The Anabaptists in the German and Dutch speaking states also printed the majority of their early works in Fraktur. This typeface was to be more elegant than the boorish Schwabacher, more modern than the gothic Textura and yet distinctly “German” in that it should not incorporate elements of the Antiqua style typefaces that the humanist movement had just created in Italy based on ancient roman lettering, and which had become the rage of printing fashion south of the Alps.
The art form of Fraktur is described in a separate article in GAMEO. The computer, with its numerous available type fonts, has caused a small revival of Fraktur. The the vast majority of German language Mennonite works from Poland, Russia and Ukraine, United States, Canada and Latin America were printed with Fraktur type.

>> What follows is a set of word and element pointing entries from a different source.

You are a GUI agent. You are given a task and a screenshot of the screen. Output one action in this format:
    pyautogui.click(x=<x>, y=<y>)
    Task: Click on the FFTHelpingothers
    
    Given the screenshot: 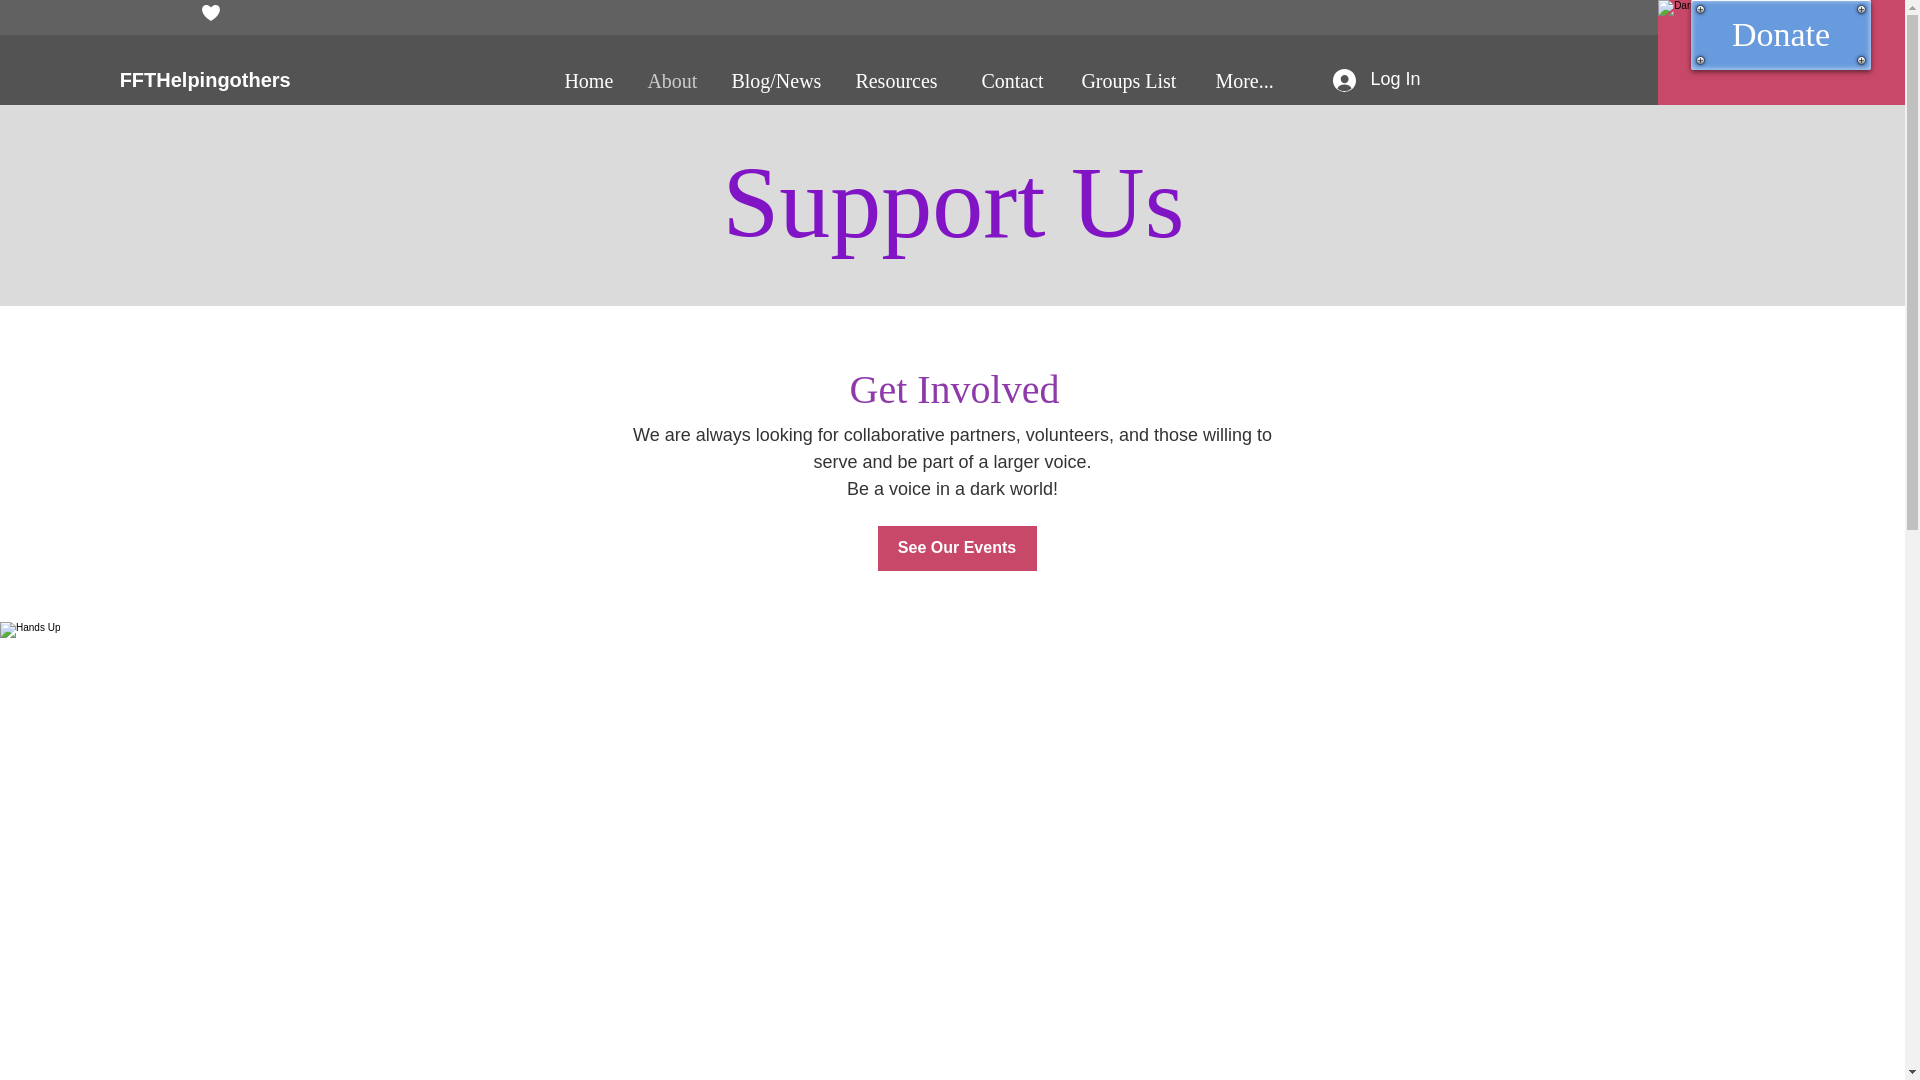 What is the action you would take?
    pyautogui.click(x=209, y=80)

Mennonites from Europe, in an effort to preserve both their Germanic languages and culture, continued the use of Fraktur in their printing in all the places where they lived as long as the German language was primary.
In the 19th century the script became more pointed and angular, that is more straight up and down, and it lost some of the curved letter forms found in 18th century script. The Fraktur family of typefaces is part of a larger type family known in English as "Blackletter" and in German sometimes known popularly as "Gotisch" -- Gothic.
The language is German.
Folk life scholar Don Yoder confirms and explicates these observations.
Over the centuries Mennonite styles of handwriting have changed. Technically these are "Antiqua" typefaces. However, the influx of Mennonite immigrants in the 1920s and 1930s with their interest in advanced education revitalized German language Fraktur printing.
The Mennonite’s use of Fraktur type, and their reading of literature in Fraktur, influenced and positioned them on left side of these polarities much more than the right. Mennonites with a strong sense of literacy taught Fraktur as the common community script. Beginning in the 1950s this trend was compounded by the Canadian public education system which provided German language instruction as a foreign language with no reference to Fraktur type.
However, this stylistic change had little impact on North American or Russian Mennonite handwriting since few were schooled in Germany in the 20th century.
The introduction of typewriters in the late 19th century had a major impact on the use of Fraktur because typewriters with Fraktur fonts were almost unknown in North America.
After World War I Fraktur finally began to go out of style as German society became more cosmopolitan and open to international influences.